The bill gives targeted, refundable tax credits to help homeowners in wildfire-risk areas afford home hardening now, but it increases federal costs, adds paperwork, and is temporary with limits on eligibility and coordination with other public assistance.
Homeowners in eligible wildfire-risk areas can receive a refundable credit equal to 25% of qualifying mitigation costs (up to $25,000) for their primary residence, reducing out-of-pocket costs to harden homes against wildfire.
Low- and middle-income homeowners benefit because the credit is refundable, so they receive tax value even if they owe little or no federal income tax, improving access for lower-income households.
Encourages wildfire-resilient home upgrades (roofs, siding, sprinklers, fuel management), which can lower future fire damage, property loss, and community insurance risk.
The refundable credit will raise federal spending and could increase deficits or require offsetting spending cuts or revenue increases, potentially affecting taxpayers broadly.
The credit sunsets after 2032, creating temporary incentives and reducing long-term predictability for homeowners, insurers, and communities planning multi-year mitigation.

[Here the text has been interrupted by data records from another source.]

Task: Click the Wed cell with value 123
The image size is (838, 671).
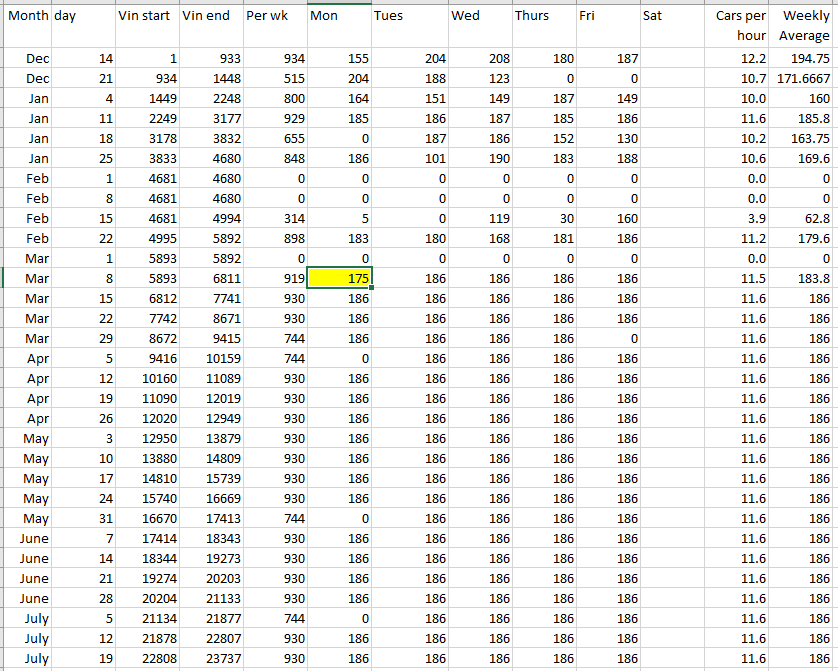Action: (479, 79)
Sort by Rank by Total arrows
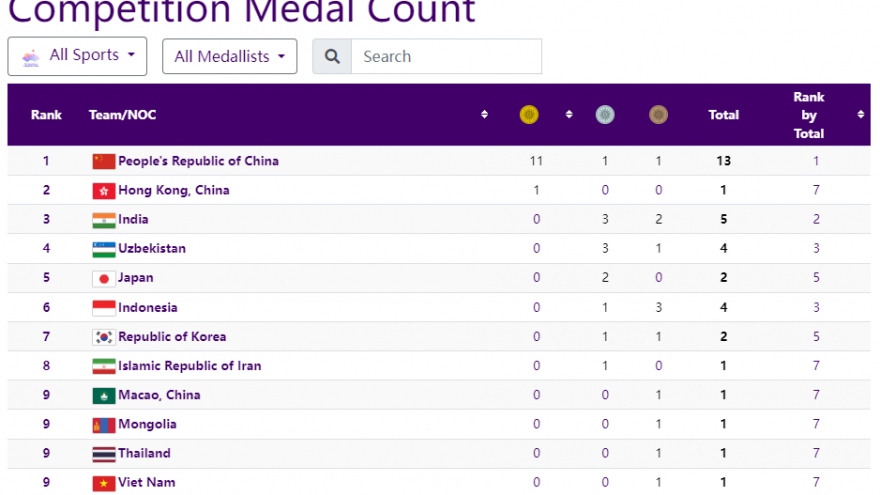This screenshot has height=495, width=880. (x=861, y=115)
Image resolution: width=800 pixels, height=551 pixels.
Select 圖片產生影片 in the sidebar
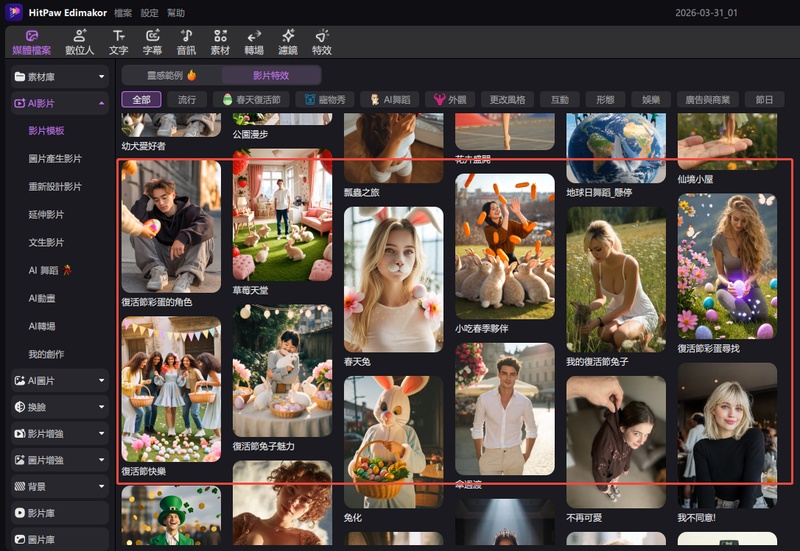(56, 158)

Taxpayers must collect and submit documentation to the IRS for eligible expenses, creating paperwork burdens and potential compliance costs for homeowners and contractors.

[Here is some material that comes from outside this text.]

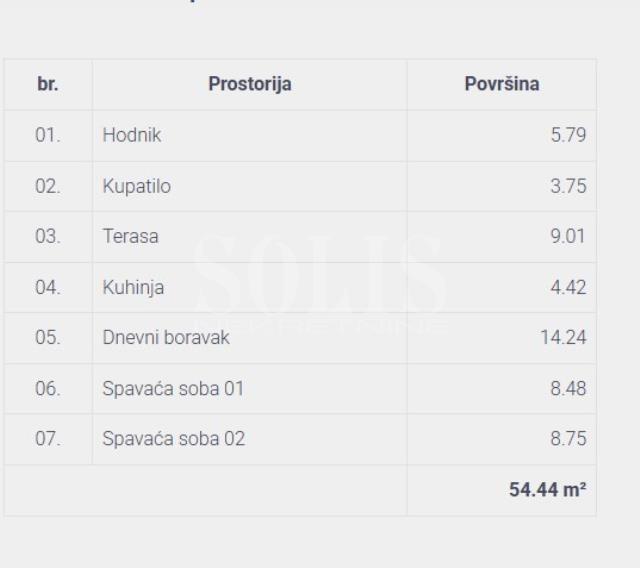Viewport: 640px width, 568px height.
Task: Select the Hodnik row label
Action: click(x=132, y=135)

Based on analysis of 2 sections of legislative text.
Creates a refundable tax credit equal to 25% (up to $25,000/year) of qualified wildfire mitigation expenses for primary residences in qualifying wildfire-risk areas.

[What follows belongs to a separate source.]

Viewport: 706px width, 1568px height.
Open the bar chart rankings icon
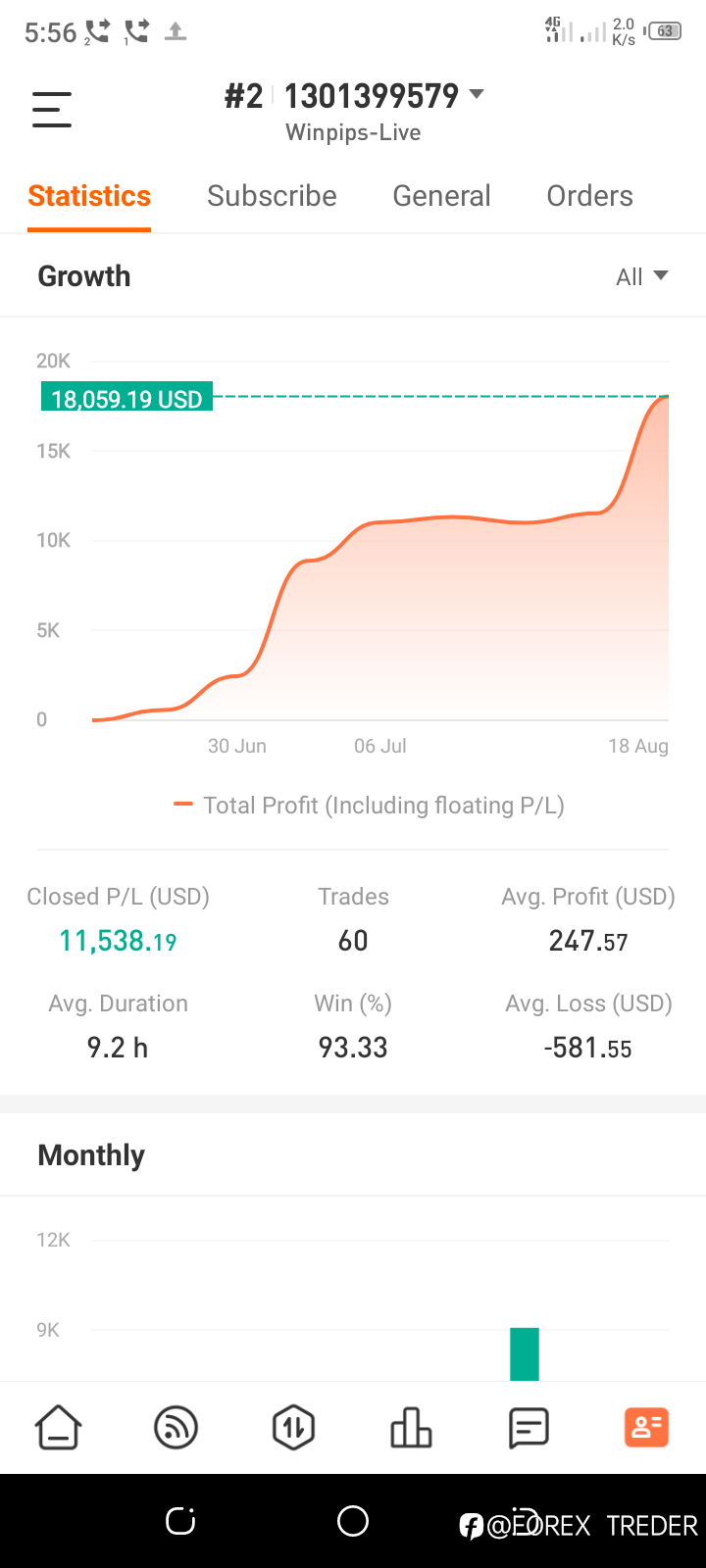(411, 1427)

Introduced February 4, 2025 by Kevin Kiley · Last progress February 4, 2025
Creates a refundable personal tax credit equal to 25% of qualified wildfire mitigation expenses for a taxpayer's primary residence in qualifying wildfire-risk areas, capped at $25,000 per taxpayer per year and phased out for higher-income earners. The credit applies to a range of hardening measures (ignition-resistant materials, sprinklers, vegetation management, smoke-prevention devices), requires IRS documentation, excludes government‑reimbursed costs, is indexed for inflation after 2024, and expires for expenses paid after December 31, 2032.